Export your links analytics, conversion events, and engagement stats directly to CSV or Excel β€” with filters applied. Here's what each export contains and how to get the most out of it.

R
Revolink Team
2026-06-10
6 min read
Exporting Your Link Data to CSV and Excel

Your Data, In a Format You Can Actually Use

Revolink's dashboard is built for day-to-day link management. But the moment you need to send a report to a client, run a revenue analysis in a spreadsheet, archive campaign data before cleanup, or pull numbers into your BI tool β€” you need the data outside the dashboard.

Every data page in Revolink now has a download button. Click it, pick CSV or Excel, and you get the exact data you're looking at β€” filtered, dated, and ready to open in any tool that works with spreadsheets.

No separate export screen. No configuration modal. No waiting for an email with a download link. Set your filters, click download, done.


How Export Works

The download button sits in the top-right corner of every analytics and conversion page. Click it to open a dropdown with two options: Export CSV and Export Excel.

Analytics page header showing Period: 2026-05-25 β†’ 2026-06-08, with the download button dropdown open showing Export CSV and Export Excel options.

The export always reflects exactly what's on screen β€” including any date range, filters, or search terms you've applied. If you've set the period to a specific campaign window, the export covers only that window. If you've filtered by a tag or a specific metric, that filter carries through to the file.

Choose between:

  • CSV β€” universal format, opens in Excel, Google Sheets, Numbers, R, Python pandas, or any BI tool. Best for data pipelines and programmatic processing.
  • Excel (.xlsx) β€” formatted workbook, ready to open in Microsoft Excel or Google Sheets with column widths and headers preserved. Best for reports you'll share with stakeholders who open files directly.
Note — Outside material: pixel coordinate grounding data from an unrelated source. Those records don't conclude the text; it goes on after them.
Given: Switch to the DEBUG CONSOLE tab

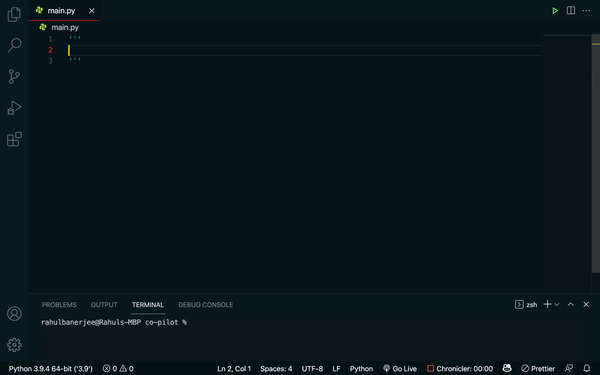Looking at the screenshot, I should (205, 305).
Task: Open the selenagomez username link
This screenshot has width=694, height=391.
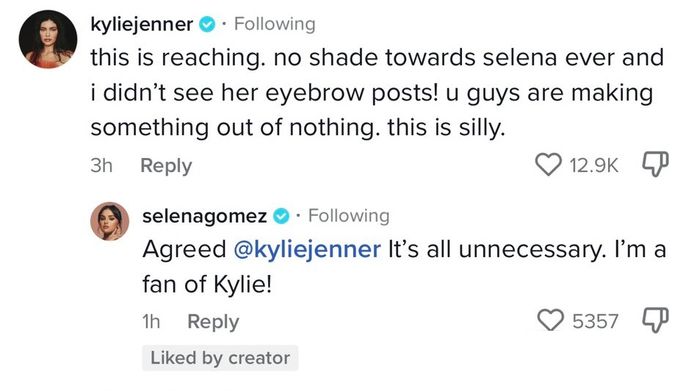Action: tap(204, 216)
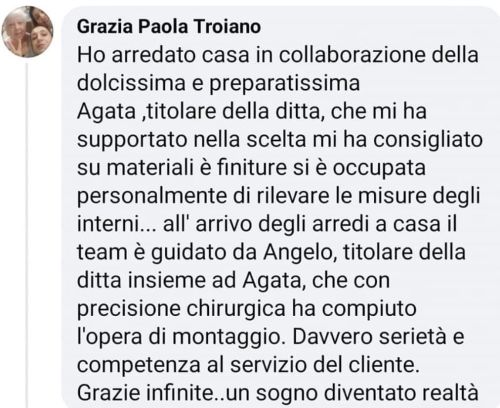Viewport: 500px width, 408px height.
Task: Click the word 'chirurgica' in the comment
Action: pos(236,309)
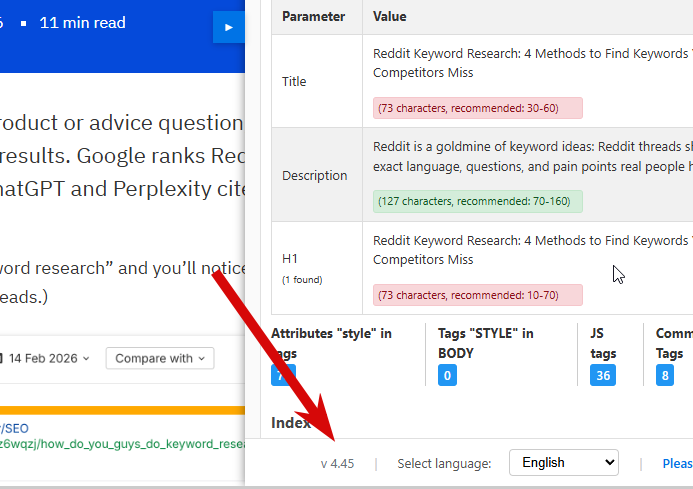Click the blue play button

click(228, 28)
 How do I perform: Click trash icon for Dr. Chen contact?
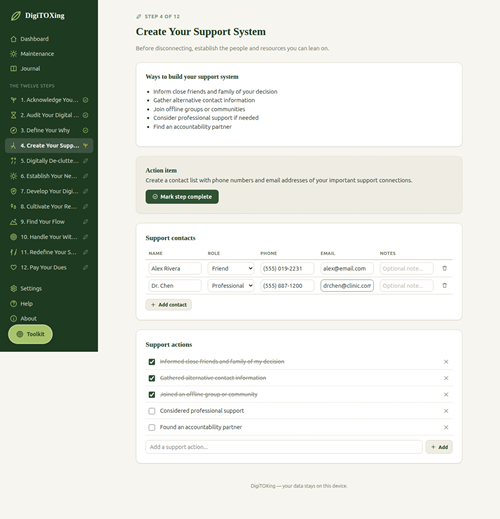[x=444, y=286]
Both formats contain identical data β€” the only difference is the file type.


On any link's detail page, go to the Analytics tab. You'll find the same download button in the top-right corner, letting you export analytics for that specific link only.

Individual link Analytics tab showing tabs for Main info, Rules, A/B Test, UTM configurator, Appearance, Analytics (active), and Activity. The period is set to 2026-06-01 β†’ 2026-06-30, and the download button dropdown shows Export CSV and Export Excel options.

This export covers analytics for that one link β€” total clicks, unique clicks, and the breakdown by day, country, device, browser, operating system, and referrer β€” for the period shown on screen.

This is the export to use when:

  • A client asks for performance data on a specific campaign link
  • You want to compare how one link performed across two time periods
  • You're handing off a link to another team and want to attach its historical data

Set the date range to match your campaign period before downloading, and the file will contain exactly the window that's relevant β€” no extra rows to trim.


Exporting Conversion Data

The Conversions section has its own export, and it's where the most valuable business data lives.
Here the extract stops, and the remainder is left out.